**Dataset entries**
+++++
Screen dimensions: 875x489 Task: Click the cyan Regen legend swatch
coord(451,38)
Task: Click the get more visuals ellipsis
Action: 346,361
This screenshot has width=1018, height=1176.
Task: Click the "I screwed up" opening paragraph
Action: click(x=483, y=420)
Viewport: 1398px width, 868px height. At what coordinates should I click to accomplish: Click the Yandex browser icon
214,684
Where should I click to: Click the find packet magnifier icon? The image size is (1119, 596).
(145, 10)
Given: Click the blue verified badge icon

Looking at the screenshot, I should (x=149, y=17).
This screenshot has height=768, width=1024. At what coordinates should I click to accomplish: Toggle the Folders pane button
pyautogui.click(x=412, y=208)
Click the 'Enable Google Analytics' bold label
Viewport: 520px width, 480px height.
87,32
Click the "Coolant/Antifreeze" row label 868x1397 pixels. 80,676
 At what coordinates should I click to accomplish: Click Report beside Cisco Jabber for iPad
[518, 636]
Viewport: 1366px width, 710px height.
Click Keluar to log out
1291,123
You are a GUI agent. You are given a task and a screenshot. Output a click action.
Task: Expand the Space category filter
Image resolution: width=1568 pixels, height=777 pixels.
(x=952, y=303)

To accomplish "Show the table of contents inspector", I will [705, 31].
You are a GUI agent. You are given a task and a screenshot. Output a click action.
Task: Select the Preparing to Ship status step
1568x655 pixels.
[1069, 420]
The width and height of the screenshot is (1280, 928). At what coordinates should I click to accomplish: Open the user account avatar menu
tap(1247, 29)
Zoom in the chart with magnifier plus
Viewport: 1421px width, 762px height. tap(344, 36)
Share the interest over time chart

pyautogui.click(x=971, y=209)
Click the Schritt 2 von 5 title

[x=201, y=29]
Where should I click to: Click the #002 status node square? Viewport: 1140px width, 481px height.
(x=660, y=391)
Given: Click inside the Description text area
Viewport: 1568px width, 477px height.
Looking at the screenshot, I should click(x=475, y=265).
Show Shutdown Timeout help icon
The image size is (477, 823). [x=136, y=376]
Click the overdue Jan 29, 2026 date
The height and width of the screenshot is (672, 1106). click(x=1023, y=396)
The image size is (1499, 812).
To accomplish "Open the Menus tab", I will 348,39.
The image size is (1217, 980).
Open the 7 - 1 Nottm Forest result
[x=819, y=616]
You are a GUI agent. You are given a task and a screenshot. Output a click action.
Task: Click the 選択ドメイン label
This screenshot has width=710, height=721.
+++++
**Problem description**
Put the lines into a JSON list of strings, one string per line with blank lines omitted, beginning at the line containing "The width and" and continuing through the line containing "[x=201, y=29]".

**Complete answer**
[
  "The width and height of the screenshot is (1280, 928). At what coordinates should I click to accomplish: Open the user account avatar menu",
  "tap(1247, 29)",
  "Zoom in the chart with magnifier plus",
  "Viewport: 1421px width, 762px height. tap(344, 36)",
  "Share the interest over time chart",
  "pyautogui.click(x=971, y=209)",
  "Click the Schritt 2 von 5 title",
  "[x=201, y=29]"
]